Would you restate, exactly as they appear, the lines from the one containing "Open the Tools settings section" through the end of the data below?

Collected data entries:
++++
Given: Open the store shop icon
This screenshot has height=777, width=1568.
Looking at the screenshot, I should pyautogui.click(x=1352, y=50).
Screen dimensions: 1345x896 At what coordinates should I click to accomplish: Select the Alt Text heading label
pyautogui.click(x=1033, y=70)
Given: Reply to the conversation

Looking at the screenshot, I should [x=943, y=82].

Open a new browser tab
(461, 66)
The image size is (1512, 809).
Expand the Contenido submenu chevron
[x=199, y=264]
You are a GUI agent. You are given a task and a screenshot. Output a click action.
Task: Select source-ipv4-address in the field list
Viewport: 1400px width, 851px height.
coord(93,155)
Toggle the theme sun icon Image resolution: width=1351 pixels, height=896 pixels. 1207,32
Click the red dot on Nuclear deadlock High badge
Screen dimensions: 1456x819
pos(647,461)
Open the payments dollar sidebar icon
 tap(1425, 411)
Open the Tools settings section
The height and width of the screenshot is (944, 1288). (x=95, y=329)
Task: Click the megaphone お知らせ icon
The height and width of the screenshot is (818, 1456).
++++
> Exercise response:
Open the Tools settings section
The height and width of the screenshot is (944, 1288). (x=95, y=329)
Task: Click the megaphone お知らせ icon
The height and width of the screenshot is (818, 1456).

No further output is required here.